Thursday, September 29, 2011

Final Estimate of Q2 2011 GDP at 1.3 Percent

As reported by the Bureau of Economic Analysis, here.

With Q1 GDP at 0.4 percent, average GDP is at a paltry 0.85 percent so far in 2011.

Average annual GDP from 1930-2000 was 3.5 percent.

For the ten years from 2000 it averaged 1.67 percent (Europe was worse, at 1.5 percent).

A measly 0.85 percent in 2011 is stall speed, and that means less government revenue, which makes the deficit worse and the national debt grow, interest payments on which will exceed $434 billion this year, about one eighth of current spending of $3.8 trillion, or 12 percent.

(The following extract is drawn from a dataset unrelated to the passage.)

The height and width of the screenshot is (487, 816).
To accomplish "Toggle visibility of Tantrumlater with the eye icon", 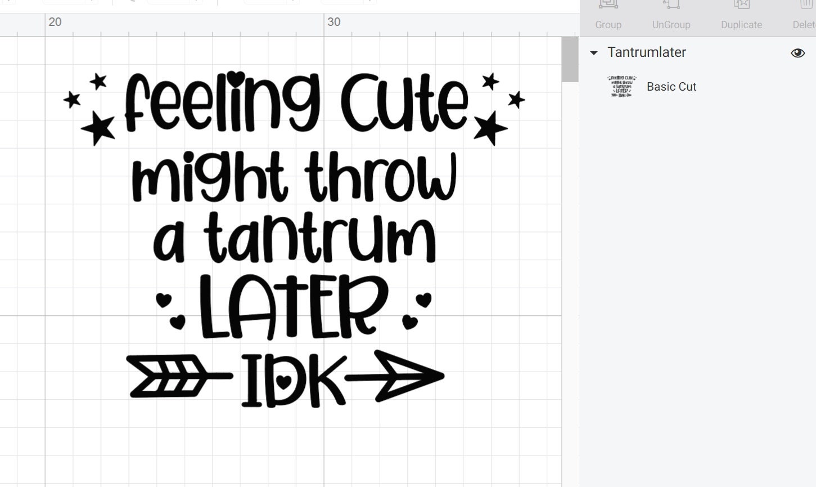I will pyautogui.click(x=797, y=52).
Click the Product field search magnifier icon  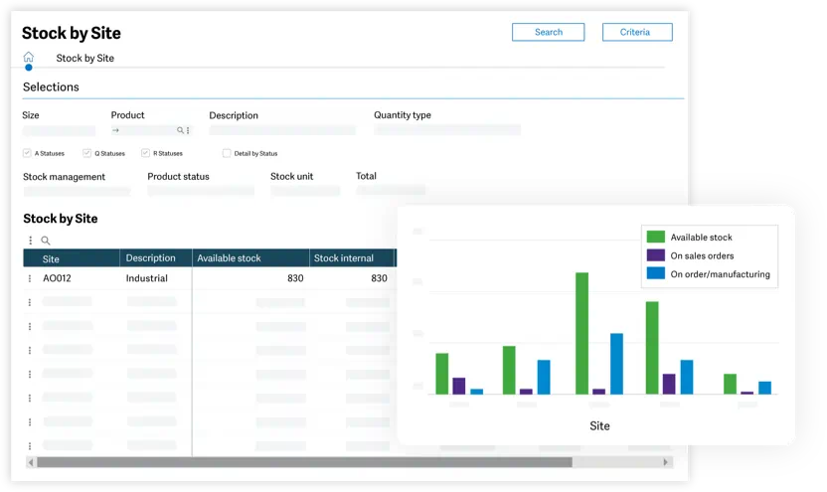click(180, 130)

Think of that as having to make interest payments on debts of $236,000 totaling $7,440 every year, $620 every month, on a salary of $62,000.

The implied interest rate of 3.15 percent won't last forever, but let's be generous and assume it does while what you owe keeps growing by 9 percent per year for the next decade because you keep spending and you never pay it down. Let's also assume you get a crummy annual raise of 1.7 percent every year for ten years.

Now you'll owe over $596,000 supported by a salary of nearly $74,000, but your interest expense will have grown to nearly $19,000 from $7,440 ten years prior, amounting now to 25 percent of your income as compared with 12 percent of your income then. More than doubled.

That's where America is headed . . . if interest rates don't rise and slow growth mirrors 2000-2010.